This is part of a creative series you can read about here.
What is something you want to learn but have been too afraid to try?
Of all the things I’ve always wanted to learn, backwards time travel surely tops the list. But I’m too scared to try it, largely due to an existential worry. The twentieth century French philosopher, Jean Paul Sartre, observed that though this time period might not be the best on in history, yet it is our time period. He meant his, of course, but the point generalizes.
Is the meaning of an individual comprised of her networked relations to others? Plausibly. To some extent, the self must be constructed in contrast to others: I am like that, but not like that, similar to him, dissimilar to her, and so on.
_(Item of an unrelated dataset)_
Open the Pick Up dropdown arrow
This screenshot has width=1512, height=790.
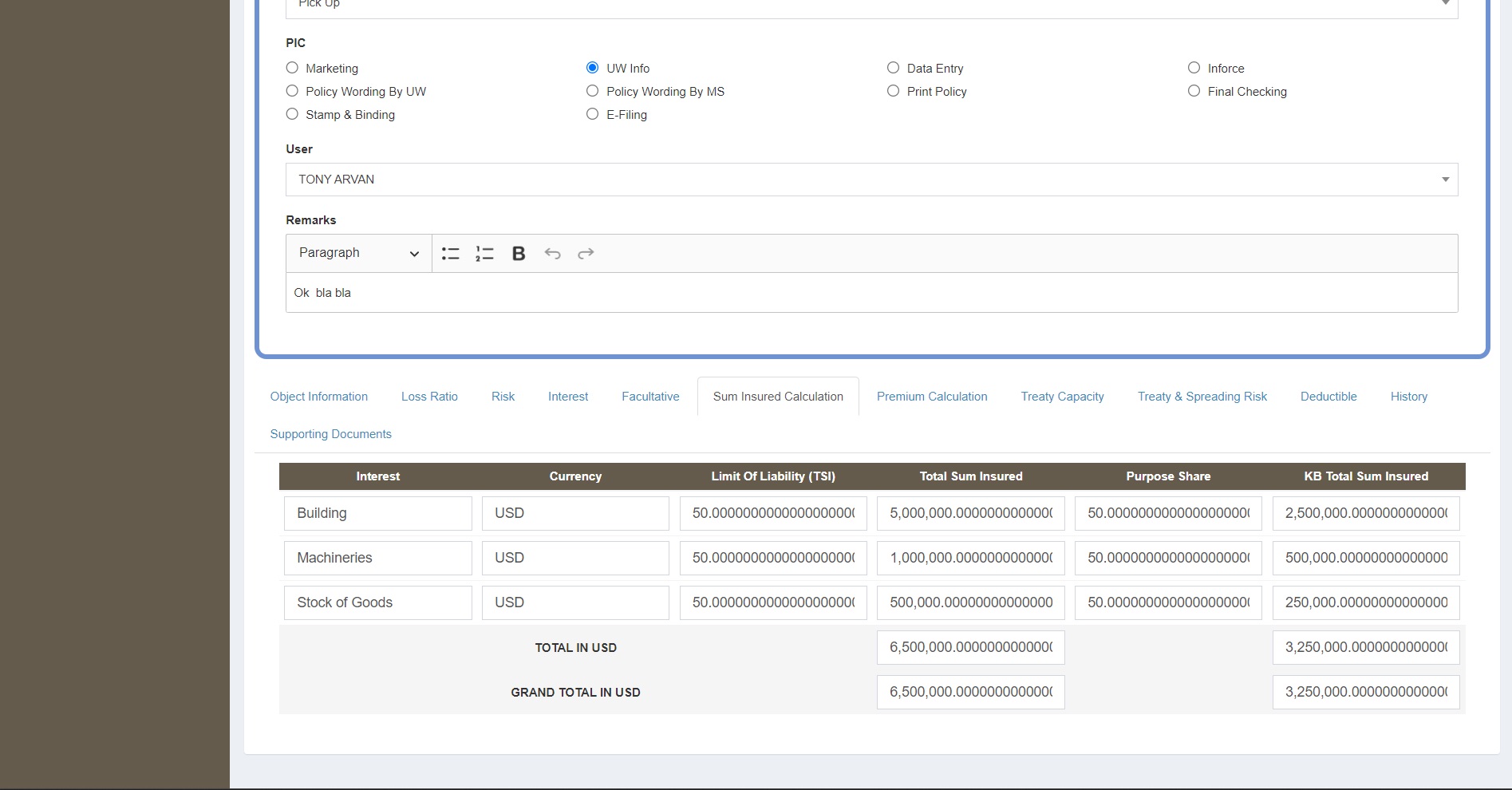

Then, plausibly, a time belongs to one if one finds oneself situated there — that is, socially speaking.
But to travel to the past, well, that would be to become un-situated, as with how Vonnegut describes Billy Pilgrim in Slaughterhouse Five as having come “unstuck” in time. It would be a kind of strict loss of self, because the self as such can only be made up out of intersections. To stray too far off of the time stream would mean certain insanity, as the self is dissolved into novel colloquialism, grammar, humor, social reference, social station, dress, friendly relations, sexual relations, and temporal self-conception.
In short, I fear learning backwards time travel would never be worth the journey, since I would probably not survive it.
Although, just tomorrow, a friend of mine will say that I feel this way now only because, when it comes to the unfortunate side affects of time travel, that has been my experience so far….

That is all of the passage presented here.